=== EXTRACT ===
To help the other five countries within LMC, SFIEC organizes seminars, company tours, and site visits for the members of the government who specifically work in economic development sectors. This program works specifically with the governments of the other five countries, providing a think tank type of support. The project was met with open arms by many foreign officials and has gained official recognition from Cambodia and within the United Nations Industrial Development Organization.
solar product installation-Mekong River Sunlight Village Project
Photo credits: SFIEC
Mekong River Sunlight Village
In many places in Cambodia, electricity comes at expensive rates. What makes this issue even more difficult to address is the lack of electricity grids in remote areas. To build one would come at a very high cost for the cities and the country. What SFIEC brings to the table changes the game. In Shenzhen, the off-grid solar technology is very mature, making it possible for them to provide Cambodia with solar equipment. SFIEC worked with a local company called D.Light, to bring solar equipment to Cambodia.
By offering off-grid solar equipment, SFIEC x LMI promotes cheap and clean energy, thus meeting the Sustainable Development Goals of the United Nations. This project was inspired after a SFIEC x Diinsider study found that children do not do homework because they do not have light sources in their homes. Lighting has brought more productivity to households because children are able to read and do schoolwork and women can sew. This project has provided 200 sets of off-grid solar equipment to families and 100 sets to public areas. To set up the equipment in Cambodia, the Civil Society Alliance Forum handled the training and installation processes.
Another by-product of this initiative is the successful partnerships among NGOs, private, and public sectors.
In terms of its next steps, the initiative signed a Memorandum of Understanding with the Civil Society Alliance Forum to continue a second phase in Cambodia where they are hoping to increase the number of equipment in public sites. Eventually, SFIEC x LMI aims to bring this project to all five countries.
=== DATA EXTRACTS ===
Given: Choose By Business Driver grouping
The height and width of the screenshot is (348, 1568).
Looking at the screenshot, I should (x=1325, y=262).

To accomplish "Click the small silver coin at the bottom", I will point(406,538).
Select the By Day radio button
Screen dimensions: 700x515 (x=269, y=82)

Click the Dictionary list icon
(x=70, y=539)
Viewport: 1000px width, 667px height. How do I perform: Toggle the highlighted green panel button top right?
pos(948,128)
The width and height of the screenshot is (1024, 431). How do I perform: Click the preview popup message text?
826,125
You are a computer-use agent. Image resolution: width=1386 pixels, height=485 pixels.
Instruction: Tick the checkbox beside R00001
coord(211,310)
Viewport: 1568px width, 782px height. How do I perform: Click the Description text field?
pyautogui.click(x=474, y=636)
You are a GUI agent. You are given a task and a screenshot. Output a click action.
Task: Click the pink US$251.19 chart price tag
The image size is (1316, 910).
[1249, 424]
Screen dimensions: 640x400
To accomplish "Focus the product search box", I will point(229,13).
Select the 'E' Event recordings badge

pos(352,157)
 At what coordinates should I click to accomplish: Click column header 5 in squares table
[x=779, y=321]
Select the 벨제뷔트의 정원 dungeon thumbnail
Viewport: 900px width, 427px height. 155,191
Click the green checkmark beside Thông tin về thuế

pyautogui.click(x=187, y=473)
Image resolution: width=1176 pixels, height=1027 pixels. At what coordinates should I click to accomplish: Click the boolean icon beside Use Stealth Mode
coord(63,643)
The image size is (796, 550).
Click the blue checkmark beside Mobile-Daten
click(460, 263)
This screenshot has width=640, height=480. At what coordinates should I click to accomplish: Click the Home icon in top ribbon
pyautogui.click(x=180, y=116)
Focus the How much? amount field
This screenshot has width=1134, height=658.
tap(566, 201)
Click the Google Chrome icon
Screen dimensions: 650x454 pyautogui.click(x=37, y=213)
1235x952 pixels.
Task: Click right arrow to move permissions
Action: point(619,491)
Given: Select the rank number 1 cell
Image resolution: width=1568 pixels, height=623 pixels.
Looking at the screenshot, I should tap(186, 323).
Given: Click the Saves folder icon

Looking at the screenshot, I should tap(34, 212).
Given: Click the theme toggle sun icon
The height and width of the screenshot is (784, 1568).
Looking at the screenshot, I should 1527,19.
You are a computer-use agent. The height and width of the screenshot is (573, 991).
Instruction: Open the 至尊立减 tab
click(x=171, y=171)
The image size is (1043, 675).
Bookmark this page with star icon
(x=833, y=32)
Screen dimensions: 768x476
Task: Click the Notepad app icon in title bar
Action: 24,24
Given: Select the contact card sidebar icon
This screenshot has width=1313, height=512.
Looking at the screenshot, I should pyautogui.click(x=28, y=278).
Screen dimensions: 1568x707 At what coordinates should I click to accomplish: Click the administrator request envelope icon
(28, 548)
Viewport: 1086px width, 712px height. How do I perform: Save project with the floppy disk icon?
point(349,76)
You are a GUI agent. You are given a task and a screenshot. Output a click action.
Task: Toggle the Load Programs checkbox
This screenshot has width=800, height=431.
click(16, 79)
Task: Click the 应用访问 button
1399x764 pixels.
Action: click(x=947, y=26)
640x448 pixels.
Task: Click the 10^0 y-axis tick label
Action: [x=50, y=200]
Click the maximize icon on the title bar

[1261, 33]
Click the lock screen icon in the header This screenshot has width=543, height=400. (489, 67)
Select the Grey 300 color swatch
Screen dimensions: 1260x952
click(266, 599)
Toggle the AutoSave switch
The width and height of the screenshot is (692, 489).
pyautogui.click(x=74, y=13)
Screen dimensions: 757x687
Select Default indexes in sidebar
===
→ PARTS OF THE EXERCISE
**1)** Do the following statements agree with the passage on the Mekong River Sunlight Village? For each, answer yes or no and quote the deciding words.
(a) The project gave 200 sets of off-grid solar equipment to families.
(b) SFIEC itself handled the training and installation of the equipment in Cambodia.
(c) The project grew out of a study finding that children skip homework for lack of light at home.
**2)** According to the passage on the Mekong River Sunlight Village, which local company did SFIEC work with to bring solar equipment to Cambodia?

→ RESULTS
**1)**
(a) Yes: "This project has provided 200 sets of off-grid solar equipment to families and 100 sets to public areas."
(b) No: "the Civil Society Alliance Forum handled the training and installation processes."
(c) Yes: "This project was inspired after a SFIEC x Diinsider study found that children do not do homework because they do not have light sources in their homes."

**2)** D.Light